If we’ve learned one thing from the November elections in Orange County, it’s that scandals that would once have doomed a candidacy are no longer politically lethal.

Drunk driving. $35,000 judgments for harassment and sabotage of a home sale. Assault and battery.

None of them deterred enough voters in several contests to deprive the guilty candidate of a win.

A recent drunk driving conviction wasn’t enough to keep state Senator Dave Min from eking out a win over Republican Scott Baugh. Min – incredibly – cast Baugh as the candidate with character flaws, even though Min was the one with a conviction.

Santa Ana Unified School District Board of Education member Alfonso Alvarez was re-elected despite being arrested and convicted of drunk driving – and hitting another motorist while intoxicated – barely a year earlier.

Granted, it’s been a while since DUIs have served as candidacy killers. Three DUIs didn’t stop then-Yorba Linda Councilman Mike Duvall from winning the determinative GOP primary for Assembly in 2006. And Kristen Maahs handily won election to the Anaheim City Council from District 5 despite being pummeled for two old DUI convictions by her carpetbagging opponent Andrew Sarega.

However, Maahs convictions were many years ago, and she subsequently changed her life and no longer drinks. Many, if not most, voters know someone who has made a similar turnaround and don’t consider it a disqualifier.
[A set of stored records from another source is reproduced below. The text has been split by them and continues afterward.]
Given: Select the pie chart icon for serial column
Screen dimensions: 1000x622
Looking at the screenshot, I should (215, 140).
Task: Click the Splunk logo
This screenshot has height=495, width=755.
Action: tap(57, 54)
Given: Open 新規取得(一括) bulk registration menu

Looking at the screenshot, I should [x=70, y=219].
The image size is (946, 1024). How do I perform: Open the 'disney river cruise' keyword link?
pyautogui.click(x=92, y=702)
Min’s DUI arrest, on the other hand, was only 18 months ago, and displayed an egregious lack of judgment. As a state Senator, Min had numerous alternatives to driving drunk: he could have called one of his staff for a ride, or even the Senate Sergeant at Arms. He could have called Lyft or Uber like any other citizen. He then lied to the arresting officer about how much he had to drink, claiming he’d had just two beers over the previous 5 or 6 hours, when he in fact registered a Blood Alcohol Level of 0.15.
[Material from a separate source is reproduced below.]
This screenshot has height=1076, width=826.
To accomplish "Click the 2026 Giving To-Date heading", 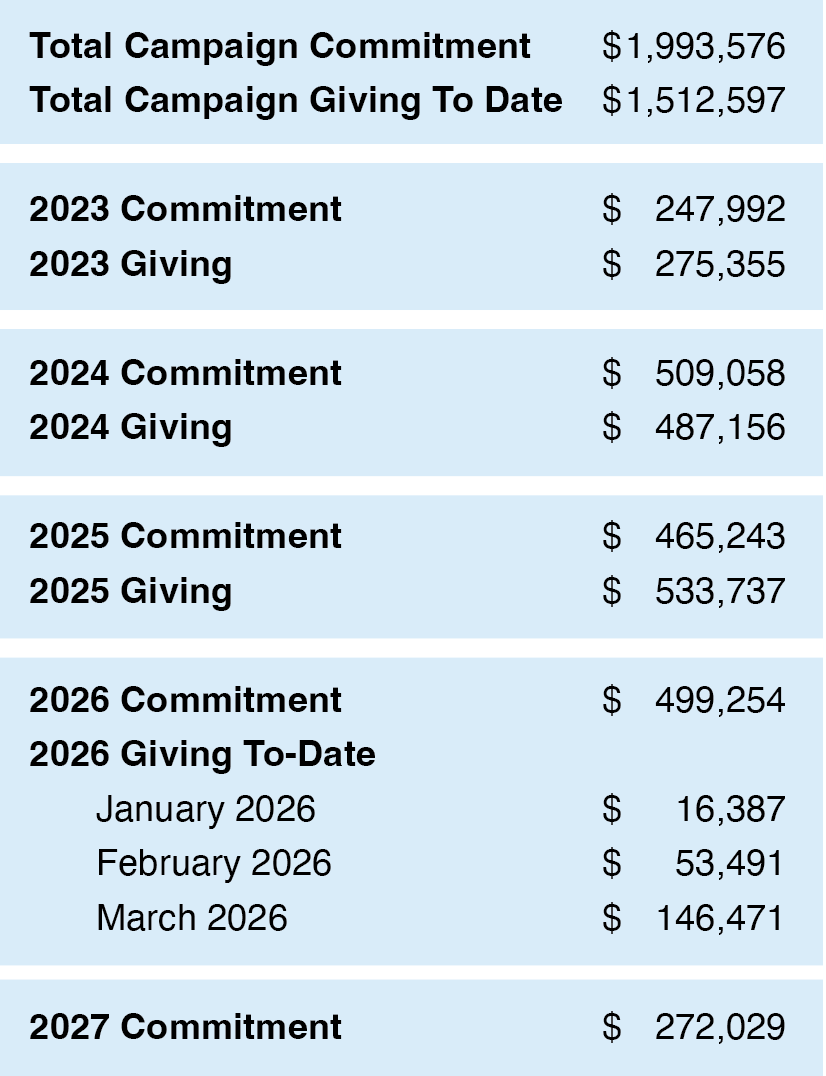I will [x=202, y=753].
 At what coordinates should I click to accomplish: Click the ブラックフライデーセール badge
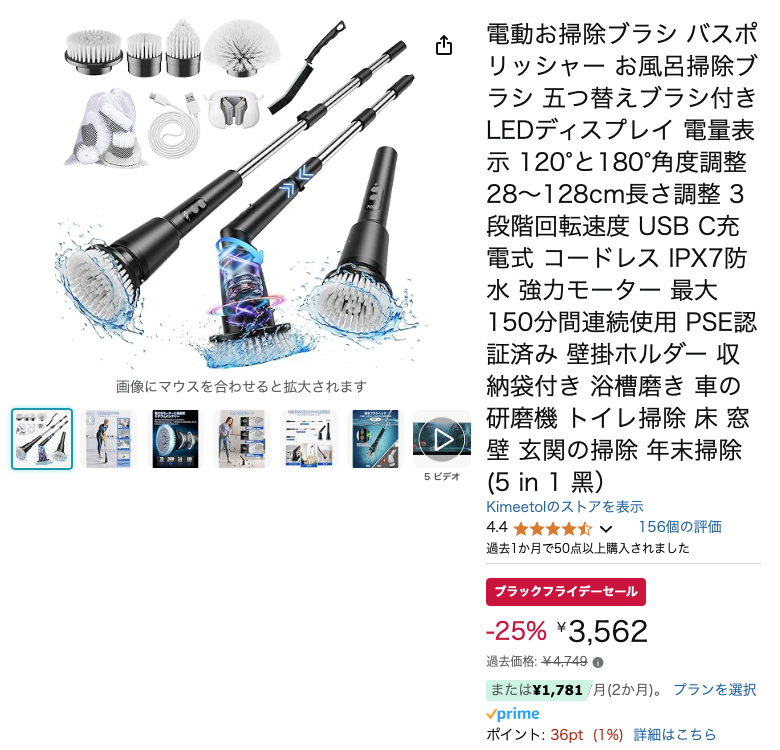[x=566, y=592]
READ: Sen. Dave Min Arrested For Drunk Driving

Alvarez had been boozing it up all day, got behind the wheel of his car and rear-ended another driver on his way home. He lucked out in drawing a poorly-resourced, last-minute opponent, and in the Santa Ana Police Department steadfastly refusing the release the Body Worn Camera footage of his DUI arrest and field sobriety test, until a few days before the election.

Chronically-underemployed Santa Ana Councilmember Jessie Lopez was hit with a $35,000 court judgement stemming from her refusal to pay for the room she was renting in a house, and for sabotaging the sale of said house by harassing the property owner.

READ: Santa Ana: Councilmember Jessie Lopez Hit With $35,000 Court Judgment For Harassing, Stiffing Former Landlord

She nonetheless eked out a narrow re-election win.

Still, one would think that going berserk and committing assault and battery – on video – against an innocent old man would be a disqualifier. Apparently not in Tustin’s council District 1.

READ: BREAKING: Video Shows Tustin City Council Candidate Lee Fink Shoving, Threatening Elderly Man

OC Independent broke the story, and the Ring video went viral. Fink was completely unprovoked and completely out of control. It’s plain to anyone who watches the video that it was not isolated behavior. And it could have been much worse: the elderly man could have easily lost his balance after Fink shoved him and cracked his head on the concrete patio. That’s how 69-year old Paul Kessler died after being attacked by an anti-Israel protester.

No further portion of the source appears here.